The seven questions that reveal whether an AI development company can actually ship production AI — who owns the last 20%, how they handle your data, what "done" means, and more — with green and red flags for each.

Before you hire an AI development company, the seven questions that separate a team that ships production AI from one that leaves you with an impressive demo and a broken product are: who owns the last 20%, how do they handle your data, what does "done" mean, how do they price, who actually writes the code, what happens when the model fails, and can they prove it with real work. Ask these before you sign, not after the project stalls.

Most AI projects do not fail on the demo — they fail in production, in the security review, or three months in when the freelancer goes quiet. These questions surface that risk while you can still walk away. Here is each one, why it matters, and what a strong answer sounds like.

1. Who owns the last 20% — security, architecture, and production hardening?

A demo is 80% of the work and 20% of the risk. The last 20% — securing the system, hardening it for real traffic, handling edge cases, and passing a security review — is where most AI projects die. Ask directly who owns it.

A strong answer: the partner treats production hardening as their job, not a change order. They talk about evals, guardrails, monitoring, and failure modes unprompted. If the answer is "we deliver the model and you productionize it," you are buying a prototype, not a product.

2. How do you handle our data, and will the model train on it?

This is the question that decides your security review. Any AI partner touching your data must have a clear, documented answer on where data goes, who can access it, whether it leaves your environment, and whether it is used to train models.

A strong answer: specifics, not reassurance — data residency options, no training on your data by default, access controls, audit trails, and familiarity with the compliance you need (SOC 2, Health Insurance Portability and Accountability Act (HIPAA), or financial-data rules). Vagueness here is a red flag you cannot afford.

3. What does "done" mean, and how will we measure it?

"Done" is where scope disputes live. For AI especially, a system that works in a demo can be wrong 15% of the time in production. You need a shared, measurable definition of success before work starts.

A strong answer: the partner defines acceptance criteria up front — accuracy targets, latency, uptime, and evaluation methods — and commits to them. If "done" is undefined, every change becomes a negotiation and every miss becomes your problem.

4. How do you price, and what happens when scope changes?

AI projects evolve as you learn what the model can and cannot do. A pricing model that punishes iteration will either blow your budget or freeze your product. Understand how billing works before you are locked in.

A strong answer: transparent pricing (fixed-scope sprints or clear rates), a defined change process, and no long-term lock-in. A risk-free trial or a small paid pilot is the strongest signal — a partner confident in their work will let you test before you commit.

5. Who actually writes the code — and how senior are they?

Many firms sell you senior engineers in the pitch and staff the build with juniors. In AI, the gap between a senior who has shipped LLM systems to production and someone prototyping for the first time is the difference between a product and a liability.
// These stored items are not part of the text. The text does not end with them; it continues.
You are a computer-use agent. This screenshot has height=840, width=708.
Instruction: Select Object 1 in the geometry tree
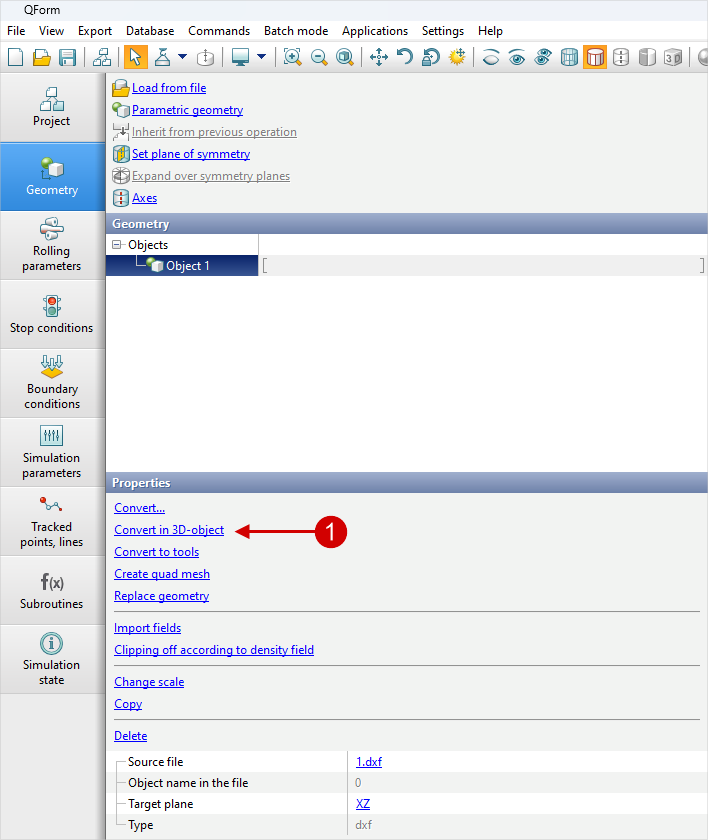click(x=187, y=266)
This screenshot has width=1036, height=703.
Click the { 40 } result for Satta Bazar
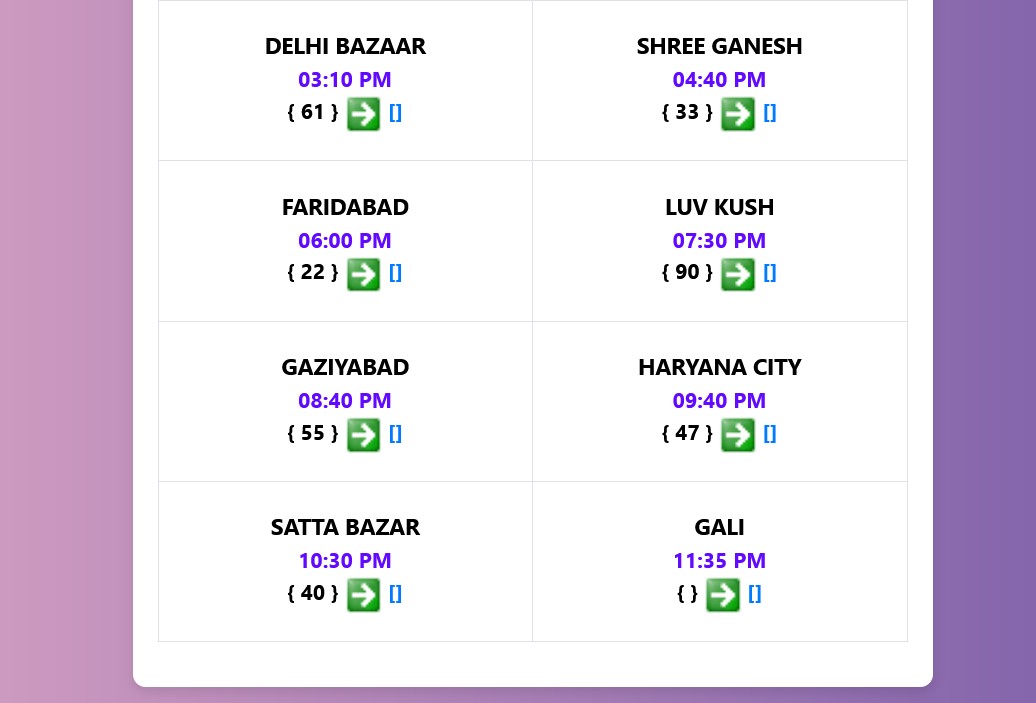[x=313, y=593]
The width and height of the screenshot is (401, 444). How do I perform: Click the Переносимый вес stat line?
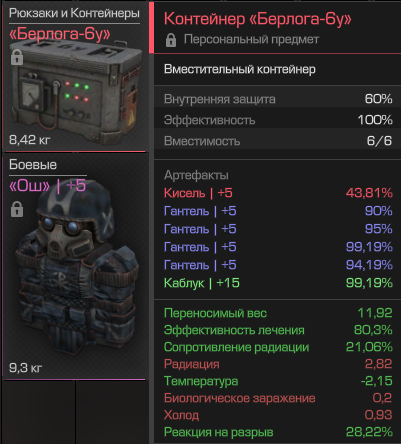tap(278, 313)
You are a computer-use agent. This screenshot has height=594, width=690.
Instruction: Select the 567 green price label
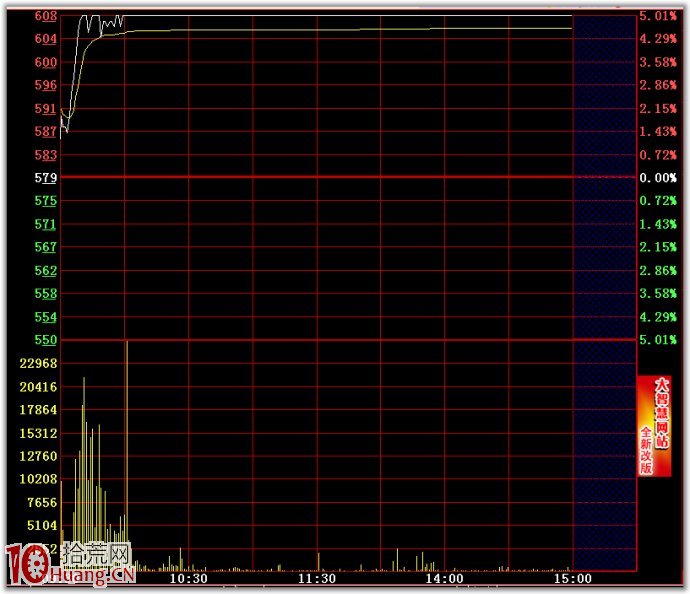tap(45, 247)
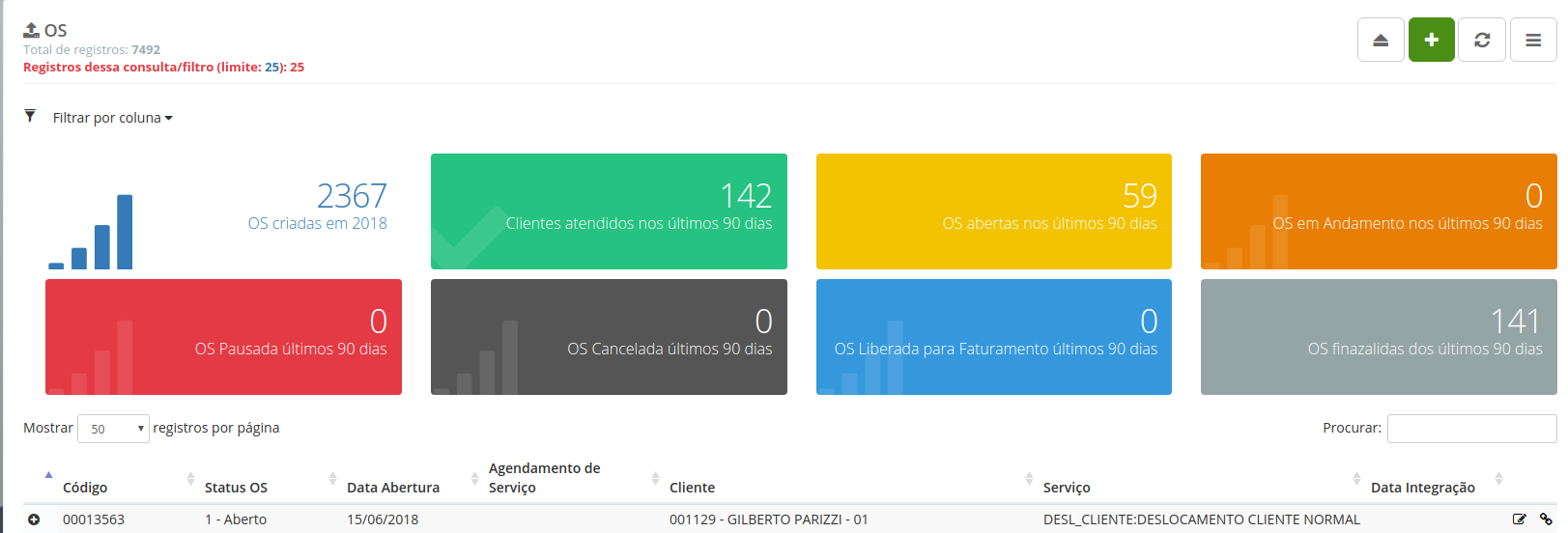Expand row 00013563 with plus icon

pos(34,519)
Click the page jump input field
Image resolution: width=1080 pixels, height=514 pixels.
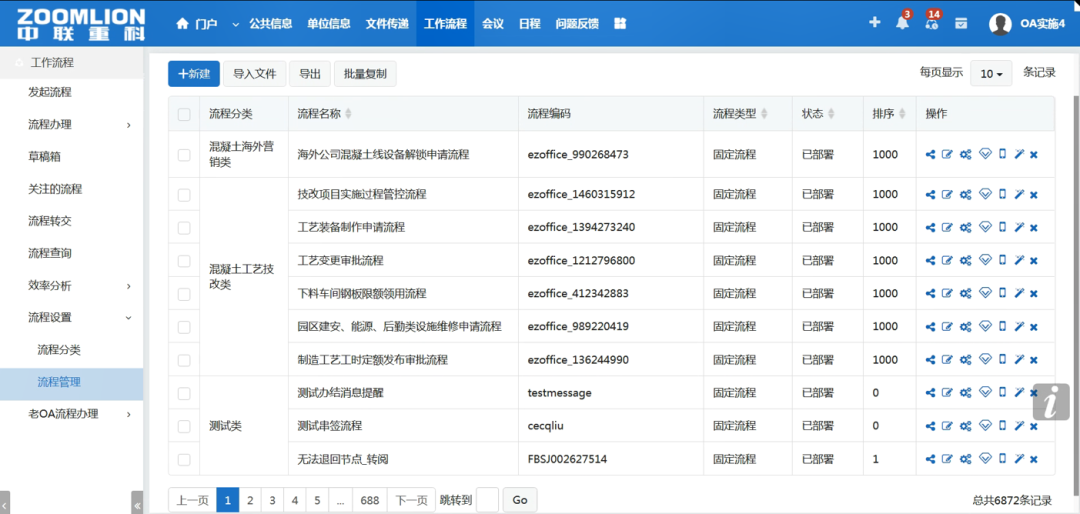[487, 500]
A strong answer: named, senior engineers who own your project end to end — not a rotating pool of contractors. Ask who your day-to-day contact is and whether they have shipped production AI before. You want the people, not the logo.
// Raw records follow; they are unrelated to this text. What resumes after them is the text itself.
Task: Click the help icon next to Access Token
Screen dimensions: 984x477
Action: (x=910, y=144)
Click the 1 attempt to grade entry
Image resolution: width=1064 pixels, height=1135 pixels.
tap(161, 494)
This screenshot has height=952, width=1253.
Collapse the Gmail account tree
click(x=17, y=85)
6. What happens when the model hallucinates or takes a wrong action?

Every AI system fails sometimes. The question is whether your partner designed for it. A team that has not thought about failure modes will ship an agent that confidently does the wrong thing in front of your customer.

A strong answer: grounding in your data (Retrieval-Augmented Generation), constrained tools, human-in-the-loop for high-stakes actions, and monitoring that catches regressions before users do. If they treat reliability as an afterthought, so will their code.
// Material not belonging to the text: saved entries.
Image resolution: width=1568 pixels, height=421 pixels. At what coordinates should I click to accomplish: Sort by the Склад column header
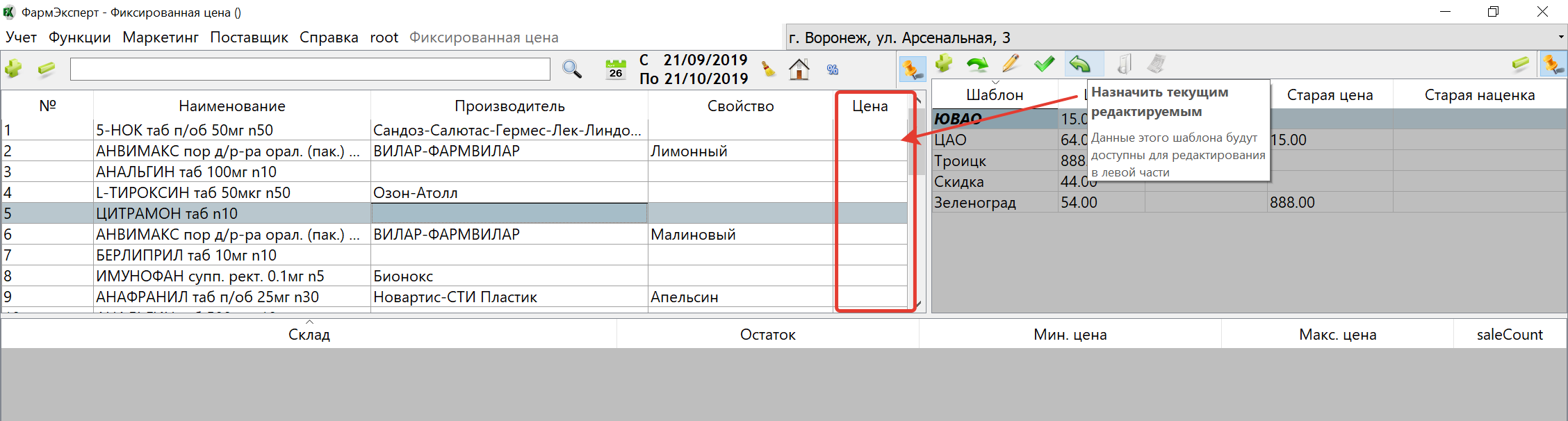pos(309,335)
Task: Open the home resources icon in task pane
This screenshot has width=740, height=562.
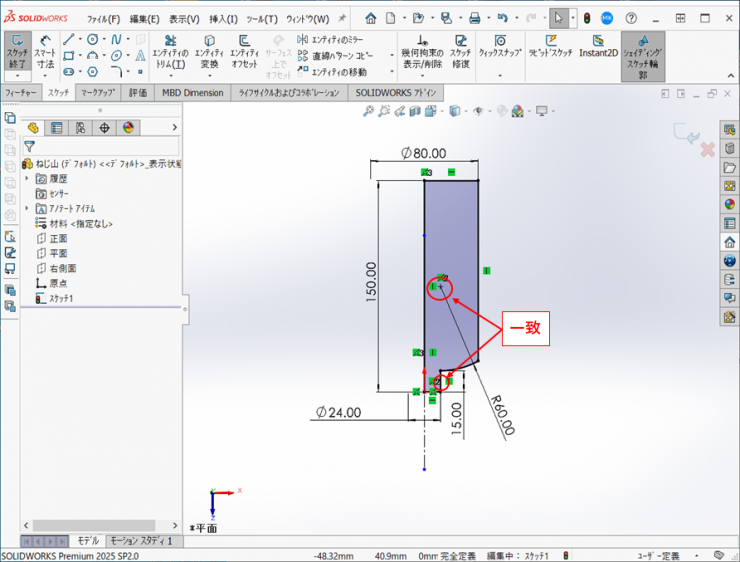Action: click(x=730, y=242)
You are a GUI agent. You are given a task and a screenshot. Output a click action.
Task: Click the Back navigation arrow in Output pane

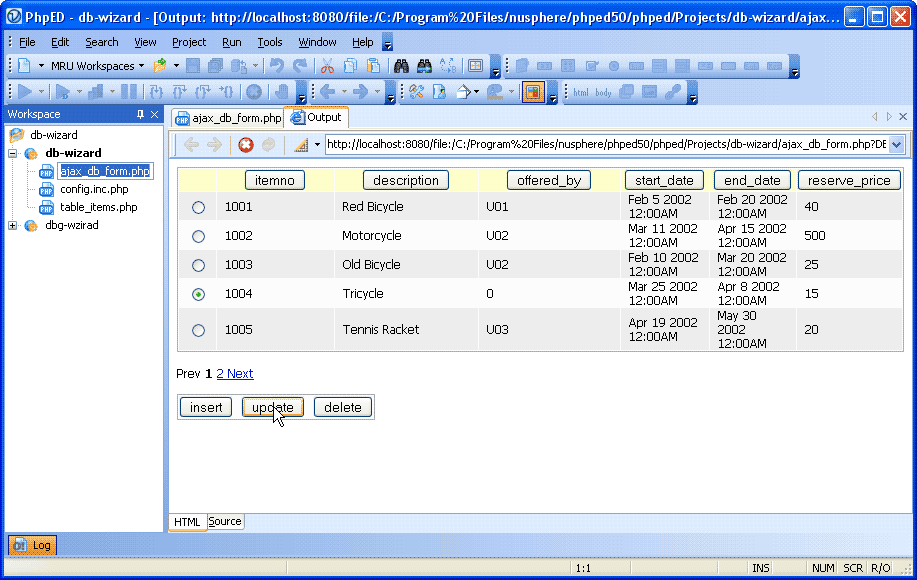point(191,144)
7. Can you show real production work, not just a demo reel?

Anyone can demo an agent in 2026. Far fewer have shipped one that survived real users, real data, and a real compliance review. Ask for evidence of the hard part.

A strong answer: real case studies with outcomes, references you can call, and specifics about what broke and how they fixed it. Experience is the strongest predictor of a partner who can take you from prototype to production — and the one thing a slick pitch cannot fake.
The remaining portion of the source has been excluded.